Async on Embedded: Present & Future
In our last post, we've seen that async can help reduce power consumption in embedded programs. The async machinery is much more fine-grained at switching to a different task than we reasonably could be. Embassy schedules the work intelligently, which means the work is completed faster and we race to sleep. Our application actually gets more readable because we programmers mostly don't need to worry about breaking up our functions into tasks and switching between them. Any await is a possible switching point.
Now, we want to actually start using async in our programs. Sadly there are currently some limitations. In this post, we'll look at the current workarounds, the tradeoffs, and how the limitations might be partially resolved in the near future.
Current limitations
At the moment, traits cannot contain async fn methods. By extension, async embedded programs cannot use the rich ecosystem of traits that exists for synchronous Embedded Rust development.

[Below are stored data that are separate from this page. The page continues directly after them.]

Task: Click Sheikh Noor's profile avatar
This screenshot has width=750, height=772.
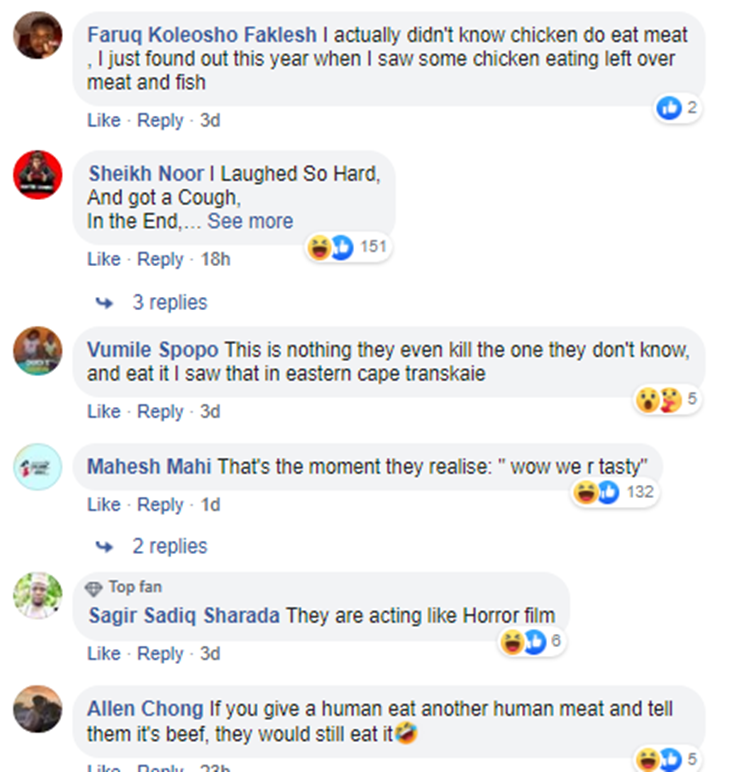Action: [x=38, y=175]
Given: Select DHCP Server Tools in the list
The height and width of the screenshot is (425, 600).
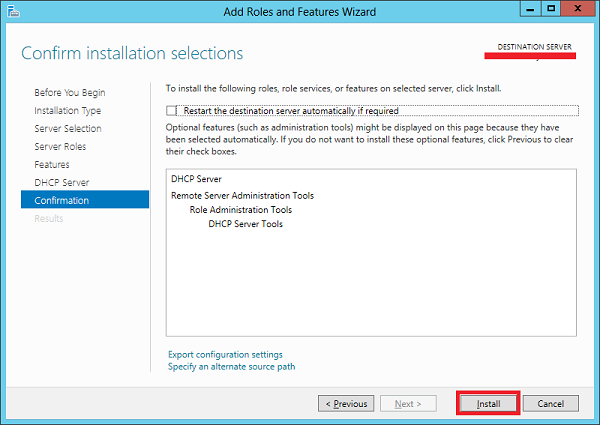Looking at the screenshot, I should pos(245,224).
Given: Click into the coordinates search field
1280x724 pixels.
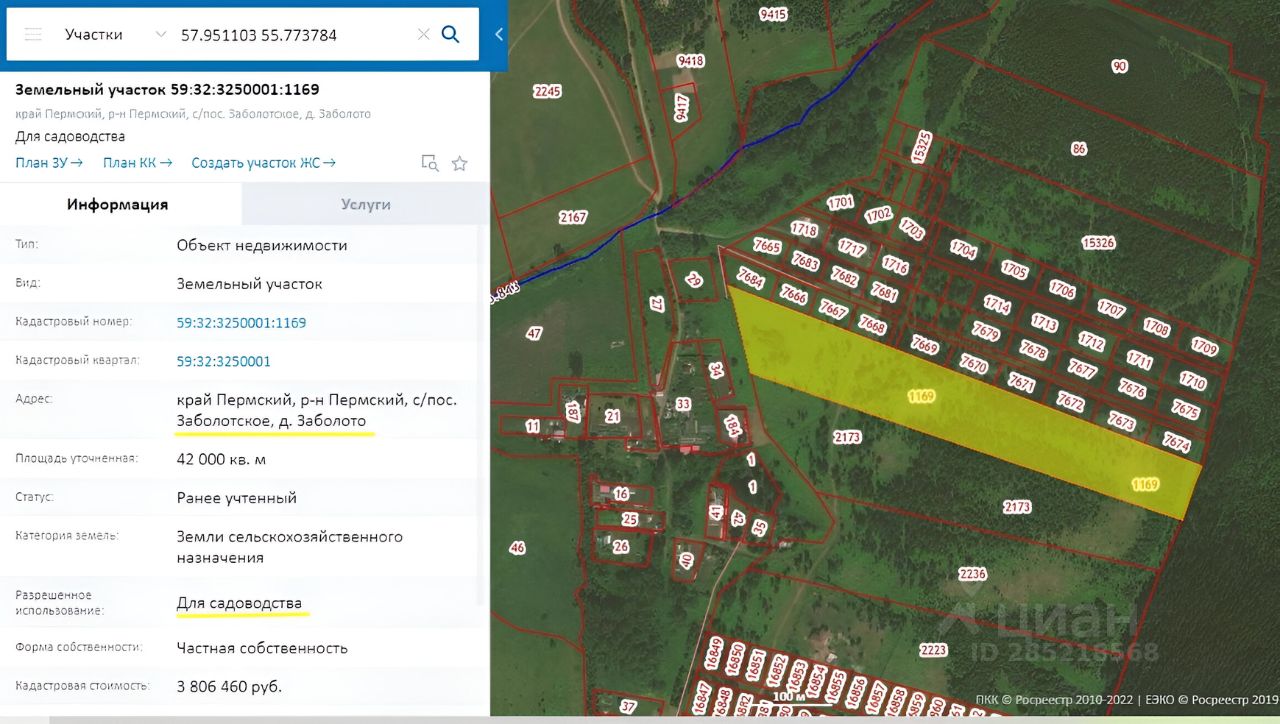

That may seem odd: async has been available in stable rust for years. There were however good technical reasons for why this feature was purposefully omitted from the initial async stabilization, set out here.
Luckily, good progress seems to be made on these issues recently, for instance Generic Associated Types (GATs) may become stable this year. This feature allows us to get close to having async fn methods, and stabilizations means we can publish packages that use this feature (published packages cannot use unstable features).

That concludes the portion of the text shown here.